USQ’s bid to preserve traditional Indigenous game
It’s like noughts and crosses, but played by young hunters in pre-colonial Australia.
Visitors to Toowoomba’s Cobb+Co Museum, part of the Queensland Museum Network, would be familiar with the floor game Burguu Matya, a traditional Australian Aboriginal activity from the Wiradjuri people.
In a bid to share this important piece of Australian history with more people, Cobb+Co has joined forces with the University of Southern Queensland (USQ) to bring the game to a digital platform.
Thought to be traditionally played with stones, the game can be likened to a more strategic tic-tac-toe or simplified chess.
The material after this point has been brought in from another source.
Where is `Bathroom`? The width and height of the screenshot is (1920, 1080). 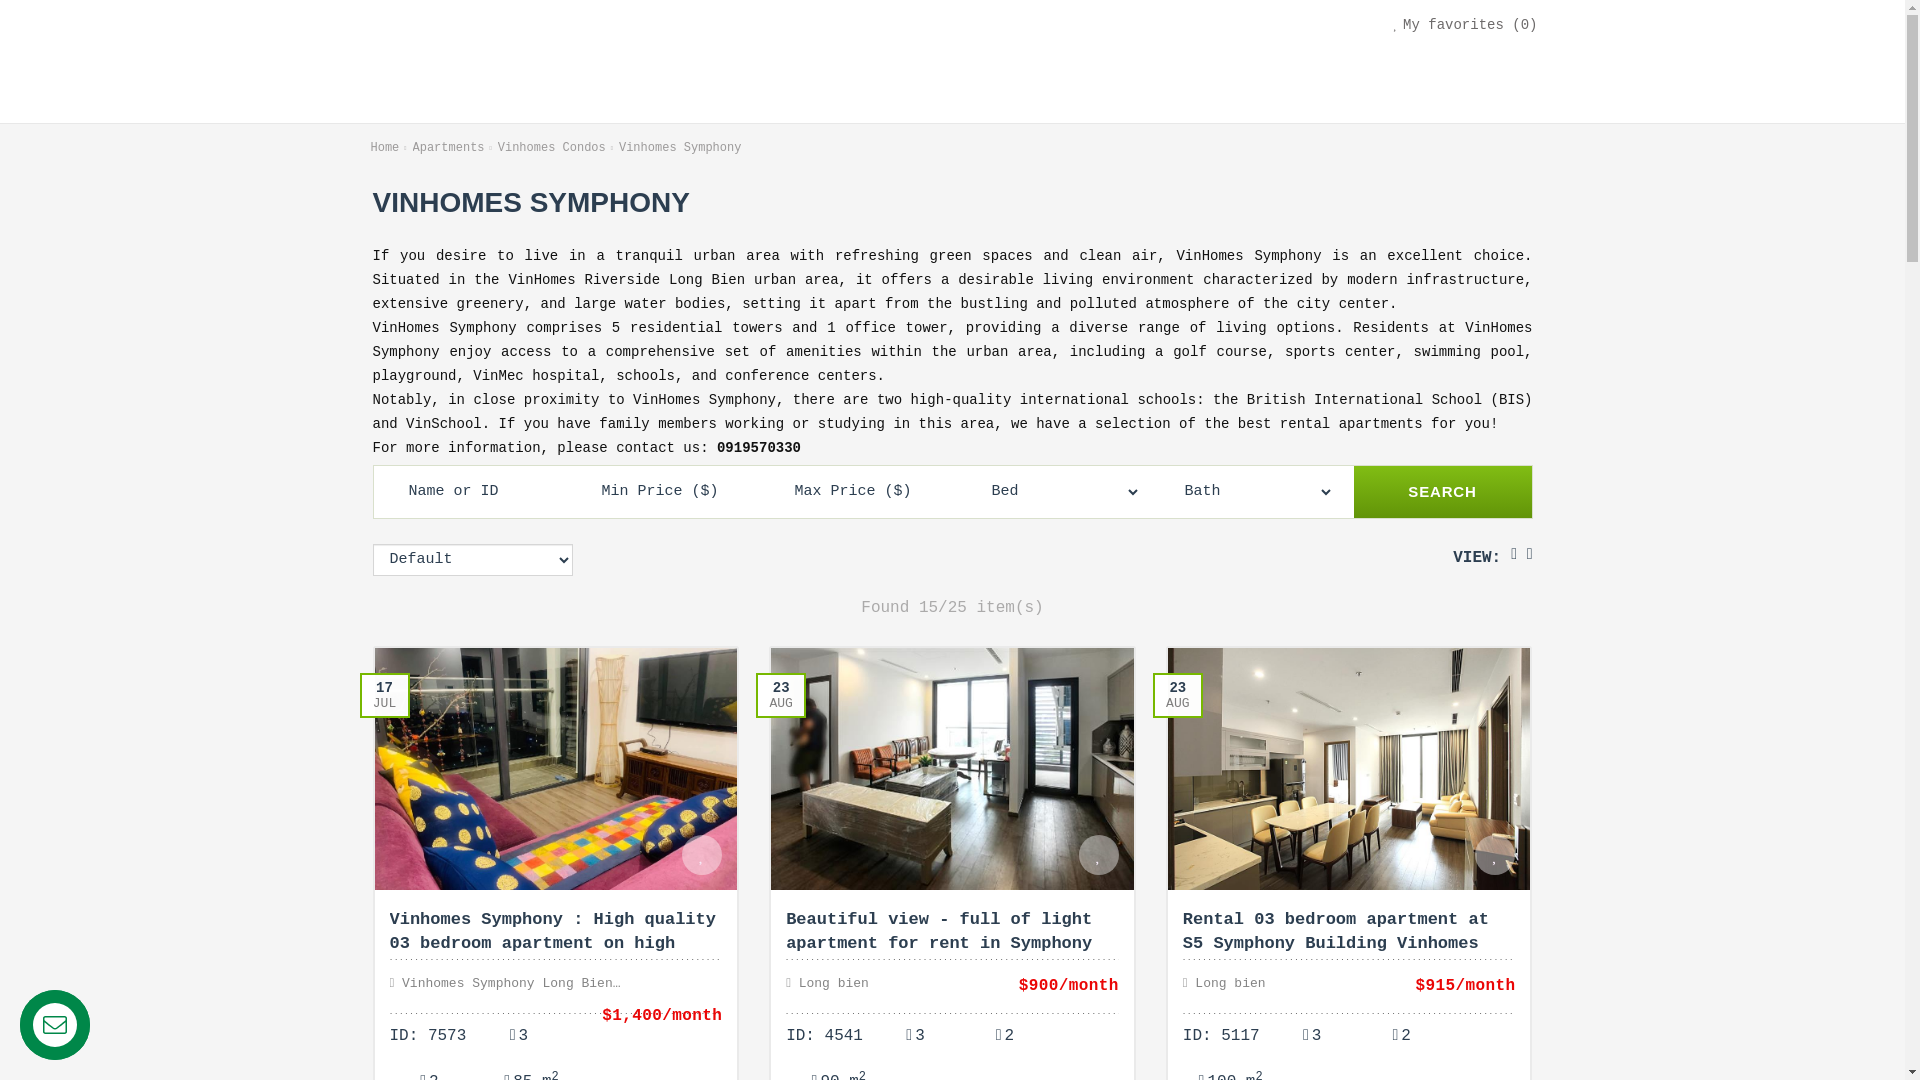
Bathroom is located at coordinates (1250, 492).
USQ has officially handed over a browser-based version of the game developed by the University’s Office for the Advancement of Learning and Teaching.
Pro Vice-Chancellor (Education) Professor Helen Partridge said the initiative was a perfect example of USQ contributing to community. “USQ delivers high-quality education and research around the world, but our ties to local community are the backbone of our University,” Professor Partridge said.
“We want to share USQ’s culture of excellence and innovation in learning and teaching, as well as our expertise in developing exceptional education resources. “This particular collaboration will make a difference to the lives of the many young learners who visit Queensland museums like Cobb+Co.”
- Video Link: www.youtube.com/watch?v=7AOG7sRNbz8
Cobb+Co Learning Officer Tony Coonan said Aboriginal and Torres Strait Islander culture had become a major focus of school visits. “One of our favourite parts of school visits to our Binangar Gallery is when they play Burguu Matya,” he said.
“Burguu Matya is not only significant because of its connection to our First Peoples, but it also requires strategic and divergent thinking.” Mr Coonan said putting the game online allowed for a fantastic follow up when students returned to school or home.
“It allows the game to reach out into the wider community for people of all ages to enjoy,” he said. “This will hopefully encourage more people to visit or revisit our Aboriginal Gallery and develop a greater understanding of Indigenous culture.”